In this paper, we extend the OmpSs [3] programming model to ease integration of OpenCL C and CUDA C kernels into an existing application written in C/C++ or Fortran. OmpSs is a programming model that is able to execute sequential programs in a data-flow way. To that end, OmpSs uses the information supplied by the programmer, via code annotations with pragmas, to determine -at run-time- which parts of the code can run be in parallel. In this paper, we present a new ndrange clause that, in conjunction with the input and output clauses, allows OmpSs to transparently manage data transfers from the host to the accelerator and vice versa, providing the illusion of a single address space and transparently running CUDA C and OpenCL C kernels on the available accelerators.

Thus, OmpSs not only eliminates all the boilerplate code required to execute a kernel on a hardware accelerator but also effectively reliefs the programmer from manually scheduling kernels and managing data transfers from/to hardware accelerators. With the extensions to OmpSs presented in this work developers can use any CUDA C or OpenCL C kernel like a regular C function, even from a Fortran application. Hence, the programmer only needs to focus on writing kernels with CUDA C or OpenCL C, making the integration of these kernels with large and complex applications a straightforward task. Our approach also makes trivial the simultaneous use of several accelerators, even if the programmer mixes OpenCL and CUDA kernels, as the run-time system takes care of all the low-level details.

We have evaluated the performance of our proposal porting several CUDA and OpenCL applications to OmpSs. The results show that our approach is much more productive, and it has same or better performance than the hand-optimized native applications.

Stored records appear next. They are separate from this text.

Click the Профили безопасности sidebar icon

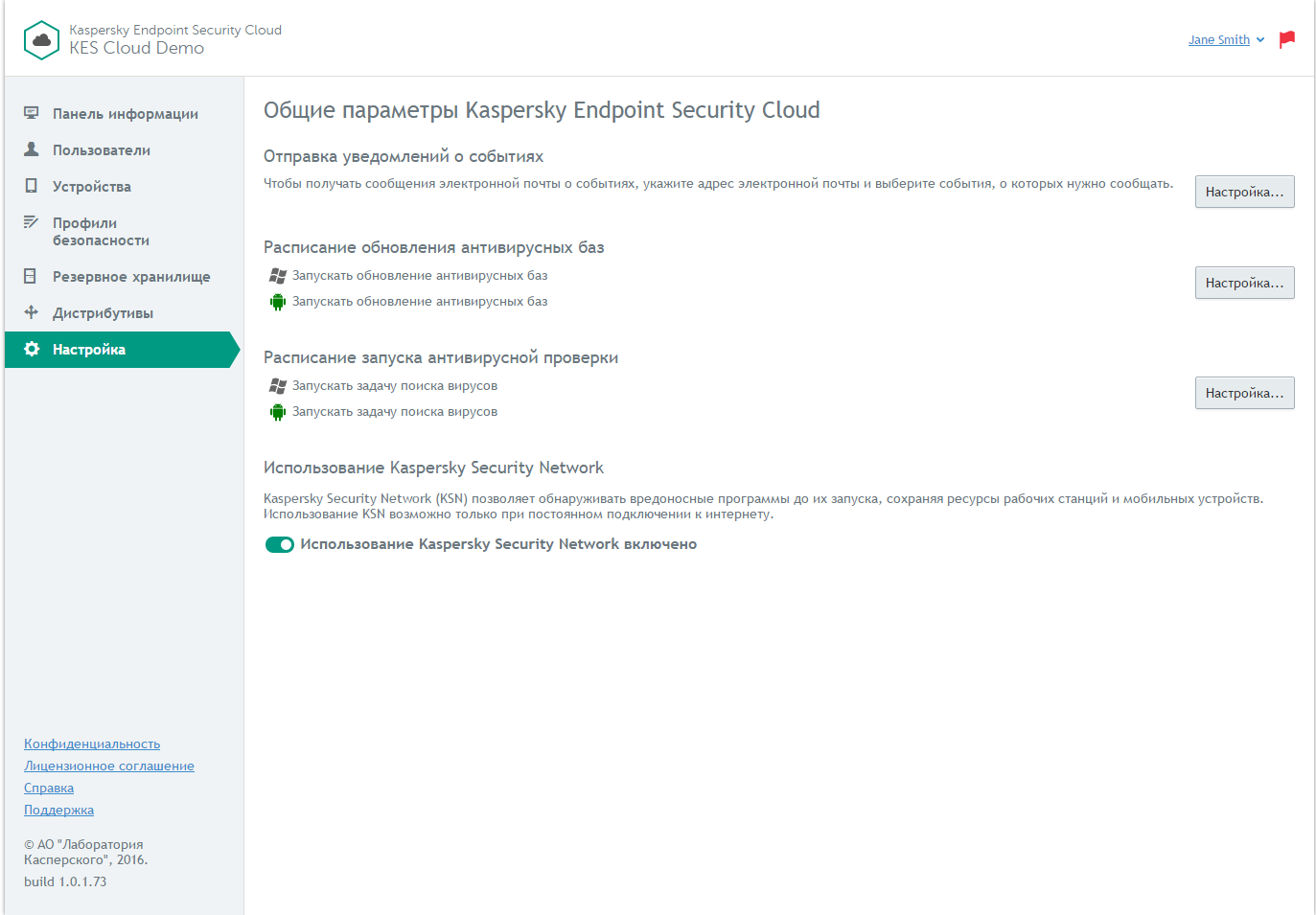click(32, 222)
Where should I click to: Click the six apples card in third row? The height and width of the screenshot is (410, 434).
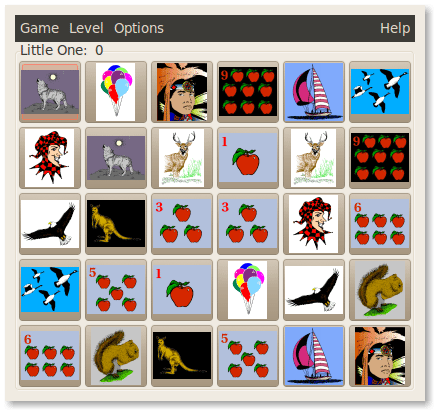380,224
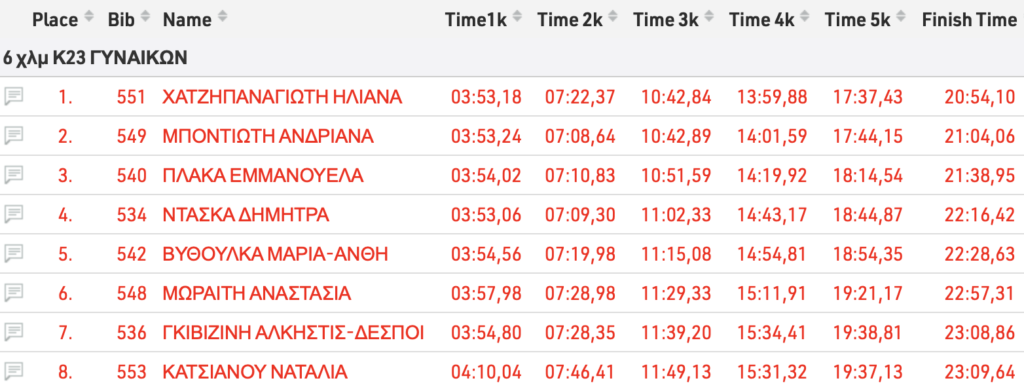Click bib number 540 in third row
The width and height of the screenshot is (1024, 389).
click(x=132, y=176)
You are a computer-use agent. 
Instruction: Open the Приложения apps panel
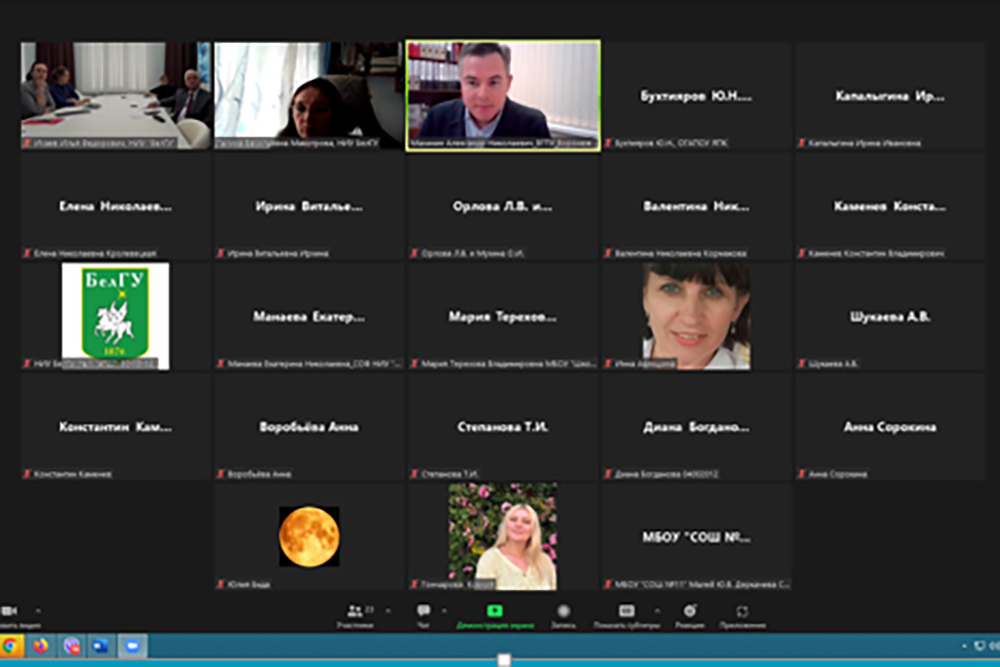click(742, 612)
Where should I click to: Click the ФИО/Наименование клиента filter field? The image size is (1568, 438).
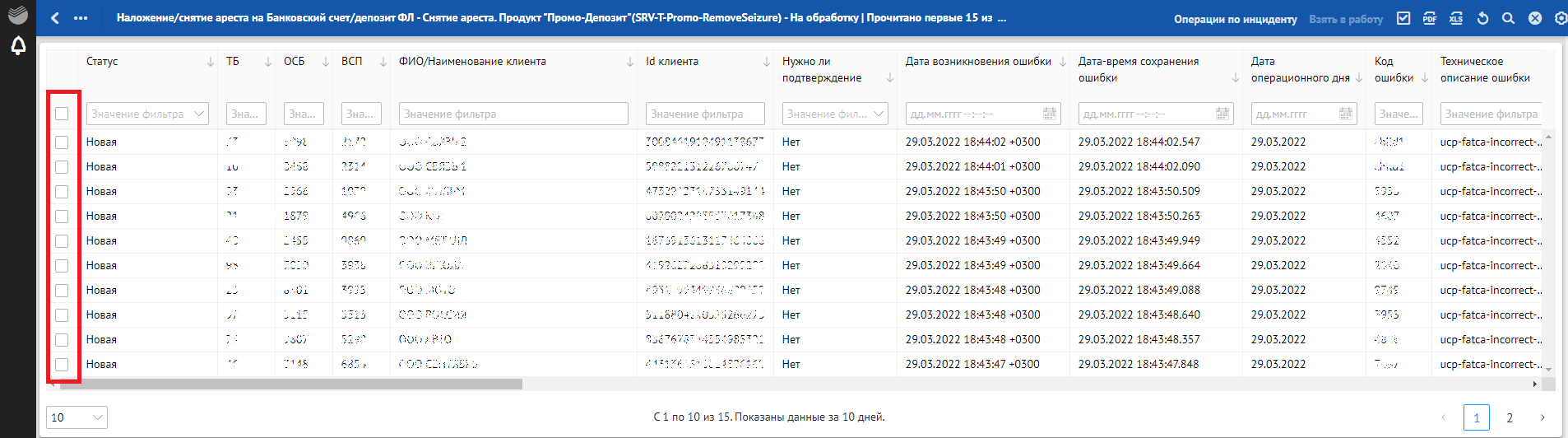click(513, 114)
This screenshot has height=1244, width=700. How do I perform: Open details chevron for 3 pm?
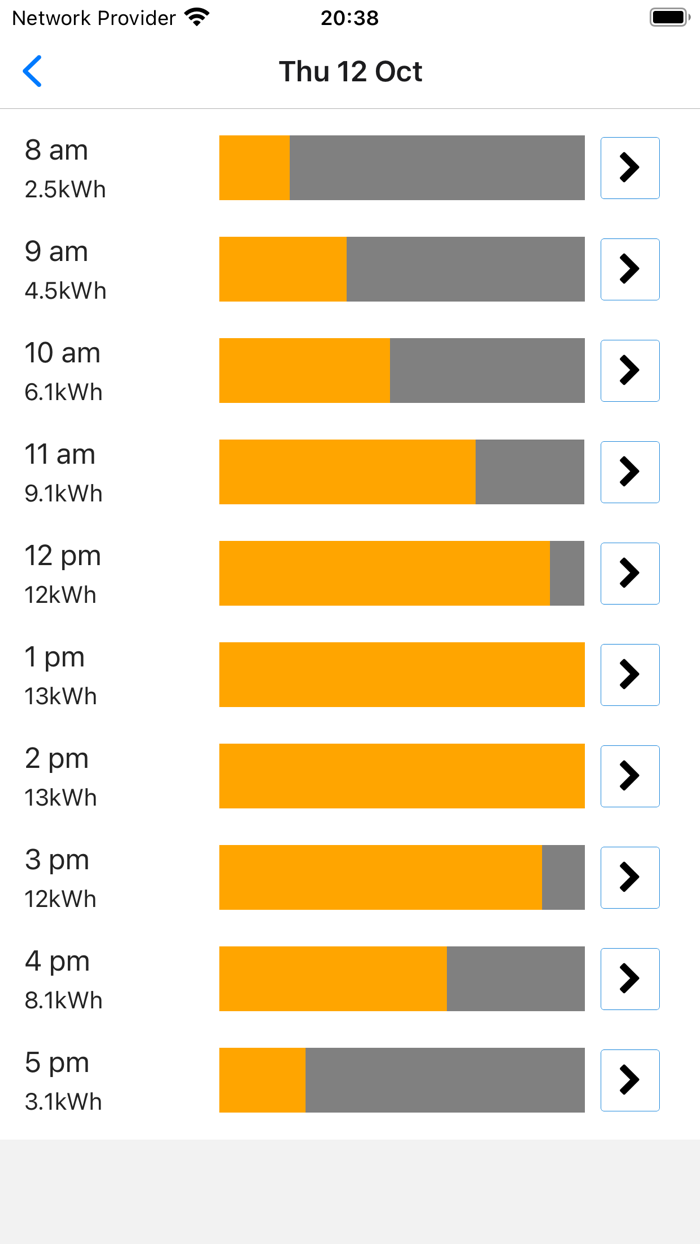(x=629, y=877)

The rest of the paper is organized as follows: Section II introduces both CUDA and OpenCL and re-examines some relevant related works. Section III introduces the OmpSs programming models and the extensions presented in this paper. Section IV describes the applications used for the evaluation performed in Section V, where we study the productivity, performance and scalability of OmpSs. Finally, we draw conclusions and outline some future work in Section VI.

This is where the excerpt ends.